If you get toddlers, or hunter-gatherers with no exposure to Western mathematics, to say what number is halfway between 1 and 9, they say 3, because the ratio 3:1 is the same as the ratio 9:3. In other words, our intuitive perceptions of numbers are actually logarithmic and not linear.

The canonical source seems to be Dehaene et al. 2008, which deals with the hunter-gatherers (the Mundurucu in the Amazon). I can’t find the toddlers version.

The best video of the month.

This is a good review of The Iliad, specifically Emily Wilson’s version but it generalizes. A few points I’ll highlight: first, meter doesn’t really matter in translations of poetry which retain meter. The reviewer notes he doesn’t ``notice any patter in where the line breaks occur,’’ which is precisely the problem.Iambs, however, matter a ton, and the feet are often neglected. Here’s a modern example; read the first paragraph aloud. Second, the review has an excellent discussion of why context is important; he says he can’t distinguish “this is how stuff just is, in Homer’s world” and what parts of it are “Homer showing the audience something unusual”. The lack of context makes it unclear what is a choice and what is “just how stuff is”. Third, he asks in a footnote: “are there old-but-popular things that don’t get labeled “classics”?” I can’t think of any, and conversations with LLMs didn’t come up with anything, either. Finally, this review inspired me to watch “Get Over It,” the early 2000s Midsummer Night’s Dream high school adaptation, which was weird but worthwhile.

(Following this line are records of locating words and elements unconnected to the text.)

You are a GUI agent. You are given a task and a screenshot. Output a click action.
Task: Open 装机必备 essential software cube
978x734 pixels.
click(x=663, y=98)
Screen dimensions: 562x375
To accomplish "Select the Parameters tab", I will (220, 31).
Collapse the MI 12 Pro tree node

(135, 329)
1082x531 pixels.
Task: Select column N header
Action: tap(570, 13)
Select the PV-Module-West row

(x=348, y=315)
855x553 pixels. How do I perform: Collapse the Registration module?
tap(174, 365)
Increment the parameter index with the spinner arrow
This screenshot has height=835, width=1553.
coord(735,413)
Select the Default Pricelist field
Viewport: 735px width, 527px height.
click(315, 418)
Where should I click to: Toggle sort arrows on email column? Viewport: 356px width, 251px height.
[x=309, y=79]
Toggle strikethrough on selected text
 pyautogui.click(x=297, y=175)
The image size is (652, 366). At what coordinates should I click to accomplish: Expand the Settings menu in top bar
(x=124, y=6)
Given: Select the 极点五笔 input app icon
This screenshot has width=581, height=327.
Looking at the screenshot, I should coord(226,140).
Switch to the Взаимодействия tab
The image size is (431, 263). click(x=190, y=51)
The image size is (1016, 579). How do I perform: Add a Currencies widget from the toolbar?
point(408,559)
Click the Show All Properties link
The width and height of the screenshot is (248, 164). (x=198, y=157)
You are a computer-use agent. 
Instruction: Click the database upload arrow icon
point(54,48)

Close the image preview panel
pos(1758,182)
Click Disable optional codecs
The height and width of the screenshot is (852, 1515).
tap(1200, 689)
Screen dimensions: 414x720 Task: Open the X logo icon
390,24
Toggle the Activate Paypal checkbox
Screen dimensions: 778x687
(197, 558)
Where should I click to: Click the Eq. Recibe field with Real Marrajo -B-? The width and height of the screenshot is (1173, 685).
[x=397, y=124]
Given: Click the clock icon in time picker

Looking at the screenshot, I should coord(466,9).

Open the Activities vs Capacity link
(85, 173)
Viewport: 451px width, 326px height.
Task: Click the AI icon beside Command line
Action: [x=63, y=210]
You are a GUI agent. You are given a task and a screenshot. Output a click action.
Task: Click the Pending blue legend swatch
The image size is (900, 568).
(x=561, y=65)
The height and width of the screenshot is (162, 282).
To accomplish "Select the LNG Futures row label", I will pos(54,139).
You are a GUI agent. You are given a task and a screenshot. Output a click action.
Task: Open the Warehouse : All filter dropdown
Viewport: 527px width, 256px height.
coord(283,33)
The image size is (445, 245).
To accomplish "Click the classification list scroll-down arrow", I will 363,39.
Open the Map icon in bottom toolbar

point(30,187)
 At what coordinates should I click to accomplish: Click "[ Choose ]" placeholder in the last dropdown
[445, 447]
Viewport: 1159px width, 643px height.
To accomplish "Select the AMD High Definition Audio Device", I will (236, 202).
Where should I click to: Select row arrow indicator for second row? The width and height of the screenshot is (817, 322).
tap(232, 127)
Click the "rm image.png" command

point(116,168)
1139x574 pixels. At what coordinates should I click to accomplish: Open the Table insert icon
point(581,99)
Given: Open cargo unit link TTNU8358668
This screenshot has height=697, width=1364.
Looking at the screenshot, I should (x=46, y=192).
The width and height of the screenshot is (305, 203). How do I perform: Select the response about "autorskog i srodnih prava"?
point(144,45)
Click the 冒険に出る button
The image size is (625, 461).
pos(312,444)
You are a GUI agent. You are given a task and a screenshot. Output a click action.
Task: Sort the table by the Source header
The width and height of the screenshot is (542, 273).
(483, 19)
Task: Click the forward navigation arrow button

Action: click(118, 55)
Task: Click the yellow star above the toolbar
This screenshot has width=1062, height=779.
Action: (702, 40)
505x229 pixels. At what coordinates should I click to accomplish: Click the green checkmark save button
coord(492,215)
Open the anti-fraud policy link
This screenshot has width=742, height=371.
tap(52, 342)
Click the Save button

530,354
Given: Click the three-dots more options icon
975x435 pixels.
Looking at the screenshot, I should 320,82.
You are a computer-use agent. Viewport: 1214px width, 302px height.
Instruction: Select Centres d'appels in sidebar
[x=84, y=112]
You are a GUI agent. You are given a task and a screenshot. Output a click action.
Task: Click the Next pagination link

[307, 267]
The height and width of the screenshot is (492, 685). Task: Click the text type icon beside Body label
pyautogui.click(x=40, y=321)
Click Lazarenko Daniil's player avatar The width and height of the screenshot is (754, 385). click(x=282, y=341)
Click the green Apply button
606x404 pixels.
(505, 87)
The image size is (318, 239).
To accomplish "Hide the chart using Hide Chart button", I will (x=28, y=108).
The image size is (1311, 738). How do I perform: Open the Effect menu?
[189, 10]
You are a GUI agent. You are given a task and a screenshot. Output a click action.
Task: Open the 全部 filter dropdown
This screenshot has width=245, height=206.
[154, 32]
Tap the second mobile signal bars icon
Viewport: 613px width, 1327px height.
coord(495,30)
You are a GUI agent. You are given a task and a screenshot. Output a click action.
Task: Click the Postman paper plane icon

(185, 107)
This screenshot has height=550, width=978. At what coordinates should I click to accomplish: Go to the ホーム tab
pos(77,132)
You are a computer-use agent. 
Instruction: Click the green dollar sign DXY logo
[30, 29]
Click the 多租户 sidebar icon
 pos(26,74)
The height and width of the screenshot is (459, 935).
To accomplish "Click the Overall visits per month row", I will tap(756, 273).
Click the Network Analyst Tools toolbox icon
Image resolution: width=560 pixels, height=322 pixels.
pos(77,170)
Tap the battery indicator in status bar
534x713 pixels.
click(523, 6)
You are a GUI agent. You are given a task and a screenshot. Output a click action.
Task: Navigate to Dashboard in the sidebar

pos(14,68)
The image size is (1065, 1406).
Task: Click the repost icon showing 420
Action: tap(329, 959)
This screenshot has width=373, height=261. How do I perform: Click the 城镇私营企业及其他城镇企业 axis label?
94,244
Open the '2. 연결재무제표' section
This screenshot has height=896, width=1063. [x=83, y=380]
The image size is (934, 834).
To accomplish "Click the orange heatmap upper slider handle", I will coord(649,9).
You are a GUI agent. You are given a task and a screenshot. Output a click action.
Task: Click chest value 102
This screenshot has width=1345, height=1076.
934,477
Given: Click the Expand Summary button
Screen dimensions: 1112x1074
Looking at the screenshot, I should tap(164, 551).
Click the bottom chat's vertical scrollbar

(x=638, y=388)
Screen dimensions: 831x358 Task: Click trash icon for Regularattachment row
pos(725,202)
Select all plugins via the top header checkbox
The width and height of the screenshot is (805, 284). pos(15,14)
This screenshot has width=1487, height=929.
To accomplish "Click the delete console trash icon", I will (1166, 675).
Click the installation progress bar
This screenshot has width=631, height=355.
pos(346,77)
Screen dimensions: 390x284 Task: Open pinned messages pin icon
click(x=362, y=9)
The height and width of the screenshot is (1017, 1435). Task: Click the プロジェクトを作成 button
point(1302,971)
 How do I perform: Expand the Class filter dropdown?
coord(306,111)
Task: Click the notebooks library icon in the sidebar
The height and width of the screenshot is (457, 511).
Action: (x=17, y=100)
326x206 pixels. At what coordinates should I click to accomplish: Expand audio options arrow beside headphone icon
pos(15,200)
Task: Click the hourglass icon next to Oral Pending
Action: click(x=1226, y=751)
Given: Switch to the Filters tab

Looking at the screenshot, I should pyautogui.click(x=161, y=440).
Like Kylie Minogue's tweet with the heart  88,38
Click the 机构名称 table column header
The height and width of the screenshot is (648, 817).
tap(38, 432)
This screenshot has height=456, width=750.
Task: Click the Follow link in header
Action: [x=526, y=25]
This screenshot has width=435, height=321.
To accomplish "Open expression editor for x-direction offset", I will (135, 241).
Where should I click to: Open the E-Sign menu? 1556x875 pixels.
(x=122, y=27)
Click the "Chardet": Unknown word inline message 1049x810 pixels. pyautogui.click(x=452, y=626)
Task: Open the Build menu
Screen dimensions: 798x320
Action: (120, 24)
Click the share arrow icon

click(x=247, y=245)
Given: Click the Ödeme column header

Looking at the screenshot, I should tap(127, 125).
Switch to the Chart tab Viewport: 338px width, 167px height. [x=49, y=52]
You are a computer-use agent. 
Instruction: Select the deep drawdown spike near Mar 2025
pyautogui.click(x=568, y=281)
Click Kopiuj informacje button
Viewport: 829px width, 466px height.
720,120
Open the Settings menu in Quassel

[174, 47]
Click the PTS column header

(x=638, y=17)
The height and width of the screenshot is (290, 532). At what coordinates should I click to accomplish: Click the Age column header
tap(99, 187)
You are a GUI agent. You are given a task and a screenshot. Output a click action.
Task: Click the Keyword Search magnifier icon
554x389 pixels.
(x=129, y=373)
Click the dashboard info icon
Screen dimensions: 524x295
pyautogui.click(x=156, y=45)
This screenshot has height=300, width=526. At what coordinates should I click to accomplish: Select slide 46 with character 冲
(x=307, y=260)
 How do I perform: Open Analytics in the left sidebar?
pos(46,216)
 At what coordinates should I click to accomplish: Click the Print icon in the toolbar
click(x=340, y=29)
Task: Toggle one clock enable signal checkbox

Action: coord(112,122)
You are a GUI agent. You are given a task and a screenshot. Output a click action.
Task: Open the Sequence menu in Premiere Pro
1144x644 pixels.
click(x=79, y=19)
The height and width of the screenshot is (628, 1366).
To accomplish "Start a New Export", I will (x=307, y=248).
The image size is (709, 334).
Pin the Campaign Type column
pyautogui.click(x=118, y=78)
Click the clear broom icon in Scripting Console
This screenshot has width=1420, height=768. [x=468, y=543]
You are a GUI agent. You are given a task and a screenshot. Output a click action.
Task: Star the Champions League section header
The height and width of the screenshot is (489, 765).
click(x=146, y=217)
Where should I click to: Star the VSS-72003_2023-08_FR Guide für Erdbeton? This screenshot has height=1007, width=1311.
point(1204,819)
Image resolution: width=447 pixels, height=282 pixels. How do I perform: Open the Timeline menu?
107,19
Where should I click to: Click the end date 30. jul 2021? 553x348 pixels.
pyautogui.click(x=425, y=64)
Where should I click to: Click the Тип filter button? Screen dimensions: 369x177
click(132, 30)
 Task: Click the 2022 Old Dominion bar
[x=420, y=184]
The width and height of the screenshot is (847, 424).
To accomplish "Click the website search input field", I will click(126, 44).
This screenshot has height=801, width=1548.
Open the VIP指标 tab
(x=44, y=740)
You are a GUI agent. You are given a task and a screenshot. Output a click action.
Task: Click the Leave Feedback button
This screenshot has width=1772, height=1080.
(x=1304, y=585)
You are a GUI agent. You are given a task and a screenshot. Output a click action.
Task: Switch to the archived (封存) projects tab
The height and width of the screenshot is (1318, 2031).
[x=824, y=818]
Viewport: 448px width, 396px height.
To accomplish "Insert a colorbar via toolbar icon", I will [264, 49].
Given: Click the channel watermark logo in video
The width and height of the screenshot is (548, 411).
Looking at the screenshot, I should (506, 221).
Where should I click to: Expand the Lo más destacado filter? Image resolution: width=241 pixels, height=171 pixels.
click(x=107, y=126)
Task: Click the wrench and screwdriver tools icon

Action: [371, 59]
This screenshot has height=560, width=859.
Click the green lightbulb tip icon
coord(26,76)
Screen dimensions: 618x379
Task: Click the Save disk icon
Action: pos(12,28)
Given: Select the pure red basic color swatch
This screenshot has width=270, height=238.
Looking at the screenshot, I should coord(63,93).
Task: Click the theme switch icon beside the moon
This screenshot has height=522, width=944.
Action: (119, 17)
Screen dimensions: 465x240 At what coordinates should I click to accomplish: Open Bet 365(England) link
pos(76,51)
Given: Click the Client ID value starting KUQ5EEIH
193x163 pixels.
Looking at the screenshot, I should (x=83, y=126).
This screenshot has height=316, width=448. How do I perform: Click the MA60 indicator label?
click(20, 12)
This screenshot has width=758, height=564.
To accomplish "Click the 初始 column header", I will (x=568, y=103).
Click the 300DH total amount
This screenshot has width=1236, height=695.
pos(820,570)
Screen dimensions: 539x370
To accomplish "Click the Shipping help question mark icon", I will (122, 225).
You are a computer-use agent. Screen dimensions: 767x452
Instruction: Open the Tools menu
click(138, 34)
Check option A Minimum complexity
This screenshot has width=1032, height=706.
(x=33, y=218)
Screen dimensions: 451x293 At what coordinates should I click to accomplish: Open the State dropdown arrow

Here’s a quote from Orwell’s newspaper column, in mid 1944:

Among the German prisoners captured in France there are a certain number of Russians. Some time back two were captured who did not speak Russian or any other language that was known either to their captors or their fellow prisoners. They could, in fact, only converse with one another. A professor of Slavonic languages, brought down from Oxford, could make nothing of what they were saying. Then it happened that a sergeant who had served on the frontiers of India overheard them talking and recognized their language, which he was able to speak a little. It was Tibetan! After some questioning, he managed to get their story out of them.

Some years earlier they had strayed over the frontier into the Soviet Union and had been conscripted into a labour battalion, afterwards being sent to western Russia when the war with Germany broke out. They were taken prisoner by the Germans and sent to North Africa; later they were sent to France, then exchanged into a fighting unit when the Second Front opened, and taken prisoner by the British. All this time they had been able to speak to nobody but one another, and had no notion of what was happening or who was fighting whom.

It would round the story off neatly if they were now conscripted into the British army and sent to fight the Japanese, ending up somewhere in Central Asia, quite close to their native village, but still very much puzzled as to what it is all about.

It turns out this story is slightly more insane than even Orwell wrote, and even possibly true! The British officer who questioned them reported that the Tibetans believed they were dead.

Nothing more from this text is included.